TASK INSTRUCTIONS »
List each line of the data that holds the string "chart", please.

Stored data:
Content starts

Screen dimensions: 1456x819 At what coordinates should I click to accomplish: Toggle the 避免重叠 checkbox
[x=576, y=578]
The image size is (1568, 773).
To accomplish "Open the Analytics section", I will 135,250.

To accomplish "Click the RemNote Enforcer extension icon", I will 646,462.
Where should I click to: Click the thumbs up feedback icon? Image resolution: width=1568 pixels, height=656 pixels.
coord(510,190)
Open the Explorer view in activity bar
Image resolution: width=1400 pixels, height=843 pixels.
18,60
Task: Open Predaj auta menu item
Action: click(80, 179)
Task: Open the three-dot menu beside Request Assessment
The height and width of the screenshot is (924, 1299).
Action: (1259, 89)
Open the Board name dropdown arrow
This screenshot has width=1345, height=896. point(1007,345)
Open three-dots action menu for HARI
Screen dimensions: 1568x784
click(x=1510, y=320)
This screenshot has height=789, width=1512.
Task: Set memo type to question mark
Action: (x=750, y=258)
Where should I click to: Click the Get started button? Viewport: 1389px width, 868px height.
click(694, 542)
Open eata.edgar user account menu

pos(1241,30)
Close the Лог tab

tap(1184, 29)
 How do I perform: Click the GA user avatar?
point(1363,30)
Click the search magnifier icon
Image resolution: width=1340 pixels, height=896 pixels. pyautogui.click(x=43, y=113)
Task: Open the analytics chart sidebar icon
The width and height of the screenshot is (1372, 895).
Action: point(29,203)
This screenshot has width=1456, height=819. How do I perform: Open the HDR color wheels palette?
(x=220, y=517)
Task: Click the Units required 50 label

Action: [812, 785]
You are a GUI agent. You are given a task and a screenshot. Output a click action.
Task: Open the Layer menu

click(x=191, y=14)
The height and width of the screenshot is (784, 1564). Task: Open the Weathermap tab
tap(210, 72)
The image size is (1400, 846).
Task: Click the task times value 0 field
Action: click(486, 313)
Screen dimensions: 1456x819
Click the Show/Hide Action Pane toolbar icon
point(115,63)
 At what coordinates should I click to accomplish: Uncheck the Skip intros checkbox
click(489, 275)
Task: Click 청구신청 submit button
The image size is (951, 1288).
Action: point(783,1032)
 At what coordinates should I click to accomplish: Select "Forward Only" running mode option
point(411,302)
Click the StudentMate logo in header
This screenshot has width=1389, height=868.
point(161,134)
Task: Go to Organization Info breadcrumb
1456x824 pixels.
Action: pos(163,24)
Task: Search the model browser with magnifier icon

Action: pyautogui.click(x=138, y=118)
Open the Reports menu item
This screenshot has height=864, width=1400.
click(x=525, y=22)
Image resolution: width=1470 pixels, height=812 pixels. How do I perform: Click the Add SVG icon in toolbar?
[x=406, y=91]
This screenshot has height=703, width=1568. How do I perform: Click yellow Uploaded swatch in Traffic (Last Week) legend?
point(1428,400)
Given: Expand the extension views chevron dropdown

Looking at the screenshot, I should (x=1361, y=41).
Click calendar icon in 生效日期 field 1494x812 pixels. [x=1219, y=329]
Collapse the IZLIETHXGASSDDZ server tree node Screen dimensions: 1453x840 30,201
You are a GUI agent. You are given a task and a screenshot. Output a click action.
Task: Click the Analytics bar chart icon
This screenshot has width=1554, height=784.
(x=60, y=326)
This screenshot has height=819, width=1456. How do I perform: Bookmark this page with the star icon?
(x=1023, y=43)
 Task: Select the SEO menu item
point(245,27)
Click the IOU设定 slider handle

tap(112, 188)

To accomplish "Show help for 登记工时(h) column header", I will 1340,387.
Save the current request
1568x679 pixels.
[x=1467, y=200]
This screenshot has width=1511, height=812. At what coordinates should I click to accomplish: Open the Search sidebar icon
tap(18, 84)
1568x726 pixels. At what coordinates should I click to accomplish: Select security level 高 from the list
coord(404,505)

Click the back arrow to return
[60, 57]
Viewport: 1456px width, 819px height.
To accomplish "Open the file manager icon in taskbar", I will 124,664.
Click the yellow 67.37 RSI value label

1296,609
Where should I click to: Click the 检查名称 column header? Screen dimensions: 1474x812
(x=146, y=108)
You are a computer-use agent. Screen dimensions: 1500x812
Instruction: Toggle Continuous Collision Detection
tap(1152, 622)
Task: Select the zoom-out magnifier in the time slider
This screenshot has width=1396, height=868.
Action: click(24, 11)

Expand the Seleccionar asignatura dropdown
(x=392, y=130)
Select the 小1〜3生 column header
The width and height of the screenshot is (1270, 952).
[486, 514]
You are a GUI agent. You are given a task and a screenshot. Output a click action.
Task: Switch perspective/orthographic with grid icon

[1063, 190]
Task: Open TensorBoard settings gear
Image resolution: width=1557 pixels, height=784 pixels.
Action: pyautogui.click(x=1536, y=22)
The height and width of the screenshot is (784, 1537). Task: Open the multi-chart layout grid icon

Content ends

SOLUTION TO THIS EXERCISE »
Task: Open the analytics chart sidebar icon
Task: Click the Analytics bar chart icon
The height and width of the screenshot is (784, 1537). Task: Open the multi-chart layout grid icon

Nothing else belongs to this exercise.